I’ve lived in this mid-sized Western town for about six years now, having moved from the East Coast. Teenage Bagel did not want to move here. Teenage Bagel hated everything about this place. I remember that, to me, everyone looked alike, talked alike, thought alike. I remember being alternately annoyed and rabidly curious about Mormons and forest fires. I remember thinking that a couple mountains didn’t hold a candle to the Atlantic. Stupid new home. Stupid cows. Stupid life. ANGST.
But when I got over the angst and started looking around…
I noticed that this new home had its charms.
It was certainly a little weird. Maybe eccentric is a nicer word?
Either way, there’s something that eventually came to say “home” about this place.
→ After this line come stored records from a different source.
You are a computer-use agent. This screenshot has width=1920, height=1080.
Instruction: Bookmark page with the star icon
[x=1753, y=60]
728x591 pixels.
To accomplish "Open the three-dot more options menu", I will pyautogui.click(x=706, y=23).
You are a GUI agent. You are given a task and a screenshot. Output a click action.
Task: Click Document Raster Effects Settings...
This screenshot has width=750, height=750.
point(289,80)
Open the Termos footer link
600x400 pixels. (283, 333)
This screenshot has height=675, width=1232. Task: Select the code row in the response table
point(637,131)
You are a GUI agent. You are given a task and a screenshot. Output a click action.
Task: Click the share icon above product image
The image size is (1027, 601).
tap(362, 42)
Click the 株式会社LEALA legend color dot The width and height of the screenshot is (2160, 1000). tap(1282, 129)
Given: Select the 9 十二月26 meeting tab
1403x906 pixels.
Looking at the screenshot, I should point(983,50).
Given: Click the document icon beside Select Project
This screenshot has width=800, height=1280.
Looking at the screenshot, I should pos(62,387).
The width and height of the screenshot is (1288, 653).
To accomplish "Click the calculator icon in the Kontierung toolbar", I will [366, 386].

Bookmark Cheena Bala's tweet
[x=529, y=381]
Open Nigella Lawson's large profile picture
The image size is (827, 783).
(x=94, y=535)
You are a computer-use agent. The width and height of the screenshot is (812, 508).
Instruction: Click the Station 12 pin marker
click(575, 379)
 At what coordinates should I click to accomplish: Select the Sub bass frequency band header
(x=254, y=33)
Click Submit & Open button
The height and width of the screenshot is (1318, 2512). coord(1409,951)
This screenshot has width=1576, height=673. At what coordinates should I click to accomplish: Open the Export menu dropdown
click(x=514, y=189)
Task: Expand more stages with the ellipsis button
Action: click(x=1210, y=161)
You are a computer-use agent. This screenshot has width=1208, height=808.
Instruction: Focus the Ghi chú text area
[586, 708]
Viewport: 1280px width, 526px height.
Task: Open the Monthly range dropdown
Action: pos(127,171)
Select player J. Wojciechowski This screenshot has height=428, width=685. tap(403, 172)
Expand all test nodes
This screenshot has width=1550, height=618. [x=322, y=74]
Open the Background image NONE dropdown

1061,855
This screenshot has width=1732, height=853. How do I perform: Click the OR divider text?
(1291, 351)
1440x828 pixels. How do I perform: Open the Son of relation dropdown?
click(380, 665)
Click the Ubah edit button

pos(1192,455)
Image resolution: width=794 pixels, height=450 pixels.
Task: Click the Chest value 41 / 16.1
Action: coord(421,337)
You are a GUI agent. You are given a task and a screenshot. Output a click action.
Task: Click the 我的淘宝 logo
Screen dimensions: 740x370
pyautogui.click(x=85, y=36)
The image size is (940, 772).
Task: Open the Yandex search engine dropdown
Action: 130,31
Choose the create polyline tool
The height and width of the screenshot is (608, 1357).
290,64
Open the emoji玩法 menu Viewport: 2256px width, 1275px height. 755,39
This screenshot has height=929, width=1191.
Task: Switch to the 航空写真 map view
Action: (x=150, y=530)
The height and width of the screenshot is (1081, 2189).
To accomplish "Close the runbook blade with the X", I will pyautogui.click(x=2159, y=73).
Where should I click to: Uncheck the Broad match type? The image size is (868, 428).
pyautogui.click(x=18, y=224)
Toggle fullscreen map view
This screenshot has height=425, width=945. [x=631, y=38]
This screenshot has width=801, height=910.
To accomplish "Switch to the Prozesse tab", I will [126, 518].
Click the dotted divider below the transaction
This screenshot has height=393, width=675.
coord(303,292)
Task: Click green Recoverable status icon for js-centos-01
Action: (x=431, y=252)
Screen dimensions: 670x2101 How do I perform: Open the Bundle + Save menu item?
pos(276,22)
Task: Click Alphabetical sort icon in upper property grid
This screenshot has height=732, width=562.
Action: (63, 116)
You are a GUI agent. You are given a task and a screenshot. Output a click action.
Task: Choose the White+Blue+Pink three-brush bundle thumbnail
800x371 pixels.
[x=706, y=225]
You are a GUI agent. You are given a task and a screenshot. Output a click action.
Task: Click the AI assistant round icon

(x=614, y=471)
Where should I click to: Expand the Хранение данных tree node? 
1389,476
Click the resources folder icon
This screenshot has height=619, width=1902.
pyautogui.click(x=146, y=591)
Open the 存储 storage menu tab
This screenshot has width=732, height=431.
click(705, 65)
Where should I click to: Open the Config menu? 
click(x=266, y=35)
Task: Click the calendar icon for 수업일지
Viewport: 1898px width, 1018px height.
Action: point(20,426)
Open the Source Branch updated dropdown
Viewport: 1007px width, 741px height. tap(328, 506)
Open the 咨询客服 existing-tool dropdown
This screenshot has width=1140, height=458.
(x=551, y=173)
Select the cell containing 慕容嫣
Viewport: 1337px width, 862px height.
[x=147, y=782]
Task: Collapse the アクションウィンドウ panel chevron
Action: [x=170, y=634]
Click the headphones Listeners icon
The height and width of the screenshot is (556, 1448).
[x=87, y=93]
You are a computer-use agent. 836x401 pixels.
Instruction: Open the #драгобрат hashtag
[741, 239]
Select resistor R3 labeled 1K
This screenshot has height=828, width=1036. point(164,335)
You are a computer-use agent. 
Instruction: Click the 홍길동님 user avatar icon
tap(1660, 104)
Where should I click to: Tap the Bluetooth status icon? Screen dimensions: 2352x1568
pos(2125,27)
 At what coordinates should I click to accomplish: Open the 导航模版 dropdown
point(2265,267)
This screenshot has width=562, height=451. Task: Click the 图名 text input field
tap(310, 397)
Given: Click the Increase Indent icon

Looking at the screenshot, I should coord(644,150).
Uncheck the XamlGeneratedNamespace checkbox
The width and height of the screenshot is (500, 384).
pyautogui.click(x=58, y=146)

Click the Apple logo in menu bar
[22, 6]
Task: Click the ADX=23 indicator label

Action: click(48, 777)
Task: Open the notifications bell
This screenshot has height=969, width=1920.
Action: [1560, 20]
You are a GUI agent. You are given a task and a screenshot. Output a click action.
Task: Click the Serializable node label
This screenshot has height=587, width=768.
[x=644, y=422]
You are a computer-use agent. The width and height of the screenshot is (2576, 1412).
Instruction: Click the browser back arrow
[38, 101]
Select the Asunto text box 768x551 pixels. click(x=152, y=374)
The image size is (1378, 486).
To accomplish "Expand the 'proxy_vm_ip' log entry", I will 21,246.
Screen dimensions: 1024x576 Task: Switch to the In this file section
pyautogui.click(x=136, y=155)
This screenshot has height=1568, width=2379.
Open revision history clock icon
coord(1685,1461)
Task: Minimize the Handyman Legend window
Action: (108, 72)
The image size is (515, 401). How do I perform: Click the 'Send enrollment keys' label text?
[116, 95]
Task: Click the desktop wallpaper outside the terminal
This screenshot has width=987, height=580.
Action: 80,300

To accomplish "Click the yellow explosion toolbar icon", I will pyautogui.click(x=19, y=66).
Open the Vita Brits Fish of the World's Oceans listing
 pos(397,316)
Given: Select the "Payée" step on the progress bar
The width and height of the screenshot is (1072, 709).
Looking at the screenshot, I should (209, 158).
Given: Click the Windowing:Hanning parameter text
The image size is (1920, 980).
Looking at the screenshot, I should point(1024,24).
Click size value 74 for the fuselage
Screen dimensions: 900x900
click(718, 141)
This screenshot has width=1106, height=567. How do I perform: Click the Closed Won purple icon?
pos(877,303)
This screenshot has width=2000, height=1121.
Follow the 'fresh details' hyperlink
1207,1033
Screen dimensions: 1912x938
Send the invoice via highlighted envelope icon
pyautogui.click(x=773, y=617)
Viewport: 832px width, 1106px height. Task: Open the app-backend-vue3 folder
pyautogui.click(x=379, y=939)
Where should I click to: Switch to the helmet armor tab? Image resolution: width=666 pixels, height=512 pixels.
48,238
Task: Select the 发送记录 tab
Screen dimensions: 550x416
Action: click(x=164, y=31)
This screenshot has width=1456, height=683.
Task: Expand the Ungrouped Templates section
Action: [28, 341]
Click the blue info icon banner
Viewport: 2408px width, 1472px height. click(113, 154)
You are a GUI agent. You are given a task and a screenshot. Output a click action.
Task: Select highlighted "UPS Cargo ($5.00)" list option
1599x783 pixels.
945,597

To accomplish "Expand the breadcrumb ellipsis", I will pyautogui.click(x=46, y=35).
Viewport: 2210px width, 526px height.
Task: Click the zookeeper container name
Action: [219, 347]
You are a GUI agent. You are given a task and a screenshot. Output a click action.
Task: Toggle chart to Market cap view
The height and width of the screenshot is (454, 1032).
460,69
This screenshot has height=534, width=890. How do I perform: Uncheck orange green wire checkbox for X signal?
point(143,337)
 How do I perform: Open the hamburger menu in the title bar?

My entire family is leaving this town. My sister is also headed to grad school in the Southeast. My dad got a new job on the East Coast. And my brother is in some unpronounceable city in the Middle East. I had always thought that wherever my family was, my home was. But now that we’re not all together, is home something that exists for us anymore? It used to be a tangible thing. I could point to a map and, knowing where they were, say, “This is home.” Now “home” is turning into a concept, like “faith,” or “hope,” or “Charlie Sheen’s career”: an idea, and maybe nothing more.
Still. If “home” were something more than a concept, I think I would like mine to be here. They say you can’t go home again. I say “home” is where you hang your knit graffiti.